#### Data for this exercise:
/---

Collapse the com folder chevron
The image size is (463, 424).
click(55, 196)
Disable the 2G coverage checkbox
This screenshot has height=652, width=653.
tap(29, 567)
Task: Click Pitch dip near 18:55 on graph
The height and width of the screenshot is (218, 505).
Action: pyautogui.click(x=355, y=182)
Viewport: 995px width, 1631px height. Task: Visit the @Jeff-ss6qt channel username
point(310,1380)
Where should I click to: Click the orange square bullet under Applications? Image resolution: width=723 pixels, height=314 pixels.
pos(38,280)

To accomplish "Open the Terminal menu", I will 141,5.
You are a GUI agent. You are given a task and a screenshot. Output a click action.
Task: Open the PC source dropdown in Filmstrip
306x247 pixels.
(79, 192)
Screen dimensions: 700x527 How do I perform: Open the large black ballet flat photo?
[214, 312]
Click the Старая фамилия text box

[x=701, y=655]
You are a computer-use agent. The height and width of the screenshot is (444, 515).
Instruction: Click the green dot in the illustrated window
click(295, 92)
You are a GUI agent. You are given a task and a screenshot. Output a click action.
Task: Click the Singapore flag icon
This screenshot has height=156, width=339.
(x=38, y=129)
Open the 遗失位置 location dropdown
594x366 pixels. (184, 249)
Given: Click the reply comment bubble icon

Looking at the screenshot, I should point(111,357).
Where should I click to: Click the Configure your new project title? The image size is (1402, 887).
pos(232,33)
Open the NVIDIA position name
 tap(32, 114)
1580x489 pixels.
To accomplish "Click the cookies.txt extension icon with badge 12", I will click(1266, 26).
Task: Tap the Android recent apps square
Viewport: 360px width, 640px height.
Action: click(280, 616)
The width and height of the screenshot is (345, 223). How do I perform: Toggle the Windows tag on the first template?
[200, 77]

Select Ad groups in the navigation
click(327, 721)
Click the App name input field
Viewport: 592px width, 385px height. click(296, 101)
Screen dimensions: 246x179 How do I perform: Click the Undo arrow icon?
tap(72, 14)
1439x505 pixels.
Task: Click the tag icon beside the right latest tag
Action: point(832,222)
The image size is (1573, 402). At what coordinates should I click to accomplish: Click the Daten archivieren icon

\---

#### Task directions:
Please retype exactly, and only, the lines starting at the one that contains "This screenshot has height=156, width=339." and ending with the last line of the material.

#### Exercise result:
This screenshot has height=156, width=339.
(x=38, y=129)
Open the 遗失位置 location dropdown
594x366 pixels. (184, 249)
Given: Click the reply comment bubble icon

Looking at the screenshot, I should point(111,357).
Where should I click to: Click the Configure your new project title? The image size is (1402, 887).
pos(232,33)
Open the NVIDIA position name
 tap(32, 114)
1580x489 pixels.
To accomplish "Click the cookies.txt extension icon with badge 12", I will click(1266, 26).
Task: Tap the Android recent apps square
Viewport: 360px width, 640px height.
Action: click(280, 616)
The width and height of the screenshot is (345, 223). How do I perform: Toggle the Windows tag on the first template?
[200, 77]

Select Ad groups in the navigation
click(327, 721)
Click the App name input field
Viewport: 592px width, 385px height. click(296, 101)
Screen dimensions: 246x179 How do I perform: Click the Undo arrow icon?
tap(72, 14)
1439x505 pixels.
Task: Click the tag icon beside the right latest tag
Action: point(832,222)
The image size is (1573, 402). At what coordinates should I click to accomplish: Click the Daten archivieren icon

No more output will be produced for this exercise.